*SOURCE DATA*
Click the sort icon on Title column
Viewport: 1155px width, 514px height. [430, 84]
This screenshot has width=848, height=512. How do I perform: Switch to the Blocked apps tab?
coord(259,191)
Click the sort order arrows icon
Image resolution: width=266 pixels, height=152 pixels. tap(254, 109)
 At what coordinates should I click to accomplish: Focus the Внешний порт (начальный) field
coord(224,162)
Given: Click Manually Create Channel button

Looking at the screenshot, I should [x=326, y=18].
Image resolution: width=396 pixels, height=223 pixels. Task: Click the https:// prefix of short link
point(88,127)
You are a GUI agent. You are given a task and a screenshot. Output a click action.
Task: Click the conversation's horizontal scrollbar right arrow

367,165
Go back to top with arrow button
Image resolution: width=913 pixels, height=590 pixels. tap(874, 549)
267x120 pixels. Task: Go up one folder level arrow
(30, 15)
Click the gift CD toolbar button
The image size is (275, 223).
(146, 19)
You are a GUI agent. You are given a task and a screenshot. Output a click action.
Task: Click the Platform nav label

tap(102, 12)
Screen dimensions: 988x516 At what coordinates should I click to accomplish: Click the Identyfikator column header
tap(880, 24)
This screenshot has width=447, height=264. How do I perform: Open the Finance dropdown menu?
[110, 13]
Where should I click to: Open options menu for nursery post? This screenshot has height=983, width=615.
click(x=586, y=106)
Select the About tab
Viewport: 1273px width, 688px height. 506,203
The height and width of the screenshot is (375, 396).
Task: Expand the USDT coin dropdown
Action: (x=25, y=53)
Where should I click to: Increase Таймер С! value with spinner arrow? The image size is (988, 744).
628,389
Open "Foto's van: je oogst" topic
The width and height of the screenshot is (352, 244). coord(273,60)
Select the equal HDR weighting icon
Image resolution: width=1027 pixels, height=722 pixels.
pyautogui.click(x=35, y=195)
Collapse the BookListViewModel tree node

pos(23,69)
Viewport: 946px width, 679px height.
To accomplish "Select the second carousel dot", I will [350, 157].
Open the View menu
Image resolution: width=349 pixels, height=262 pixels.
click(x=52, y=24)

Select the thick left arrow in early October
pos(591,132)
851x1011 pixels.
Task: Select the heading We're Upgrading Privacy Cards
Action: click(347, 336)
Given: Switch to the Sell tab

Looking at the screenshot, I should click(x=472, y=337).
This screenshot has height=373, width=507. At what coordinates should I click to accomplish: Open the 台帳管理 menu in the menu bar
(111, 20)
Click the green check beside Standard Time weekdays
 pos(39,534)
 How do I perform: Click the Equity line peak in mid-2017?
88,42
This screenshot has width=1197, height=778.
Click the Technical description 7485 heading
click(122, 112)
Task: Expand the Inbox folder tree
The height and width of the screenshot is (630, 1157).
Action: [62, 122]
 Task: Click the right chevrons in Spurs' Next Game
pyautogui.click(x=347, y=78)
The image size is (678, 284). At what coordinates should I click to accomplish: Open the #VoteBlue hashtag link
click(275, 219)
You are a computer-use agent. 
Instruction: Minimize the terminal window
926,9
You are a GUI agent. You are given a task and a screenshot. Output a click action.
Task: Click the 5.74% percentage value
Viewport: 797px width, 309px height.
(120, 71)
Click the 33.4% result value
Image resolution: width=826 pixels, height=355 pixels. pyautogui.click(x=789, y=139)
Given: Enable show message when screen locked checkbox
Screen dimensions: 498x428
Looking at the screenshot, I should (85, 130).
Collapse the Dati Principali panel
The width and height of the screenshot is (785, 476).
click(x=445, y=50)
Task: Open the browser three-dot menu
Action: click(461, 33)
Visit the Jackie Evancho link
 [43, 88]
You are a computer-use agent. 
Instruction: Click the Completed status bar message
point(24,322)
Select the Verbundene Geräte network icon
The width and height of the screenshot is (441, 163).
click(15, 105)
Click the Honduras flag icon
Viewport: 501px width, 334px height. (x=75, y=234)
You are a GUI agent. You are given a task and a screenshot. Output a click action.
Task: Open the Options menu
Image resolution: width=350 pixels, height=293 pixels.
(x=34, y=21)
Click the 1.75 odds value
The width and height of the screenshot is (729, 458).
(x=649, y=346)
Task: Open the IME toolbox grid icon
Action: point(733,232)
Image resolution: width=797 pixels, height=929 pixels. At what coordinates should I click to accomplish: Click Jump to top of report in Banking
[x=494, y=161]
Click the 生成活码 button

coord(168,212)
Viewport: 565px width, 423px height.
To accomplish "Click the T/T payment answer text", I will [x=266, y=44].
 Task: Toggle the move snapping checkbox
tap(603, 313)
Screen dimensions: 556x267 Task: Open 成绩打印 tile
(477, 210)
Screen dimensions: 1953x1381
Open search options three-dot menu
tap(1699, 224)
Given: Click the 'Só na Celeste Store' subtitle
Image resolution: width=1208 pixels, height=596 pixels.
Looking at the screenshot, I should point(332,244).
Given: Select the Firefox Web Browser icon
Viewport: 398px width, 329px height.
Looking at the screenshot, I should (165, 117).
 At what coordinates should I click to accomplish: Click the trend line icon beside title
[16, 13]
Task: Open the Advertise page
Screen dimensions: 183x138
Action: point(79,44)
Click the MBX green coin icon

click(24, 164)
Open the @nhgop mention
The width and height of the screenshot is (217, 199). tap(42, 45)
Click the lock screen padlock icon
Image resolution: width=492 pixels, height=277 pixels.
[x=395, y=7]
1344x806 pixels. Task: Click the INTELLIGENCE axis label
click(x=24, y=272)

*TASK INSTRUCTIONS*
Within the data above, the lines from the one with "Viewport: 797px width, 309px height." to the one with "Given: Enable show" must be repeated exactly; no other line belongs in the answer.

*ANSWER BOX*
Viewport: 797px width, 309px height.
(120, 71)
Click the 33.4% result value
Image resolution: width=826 pixels, height=355 pixels. pyautogui.click(x=789, y=139)
Given: Enable show message when screen locked checkbox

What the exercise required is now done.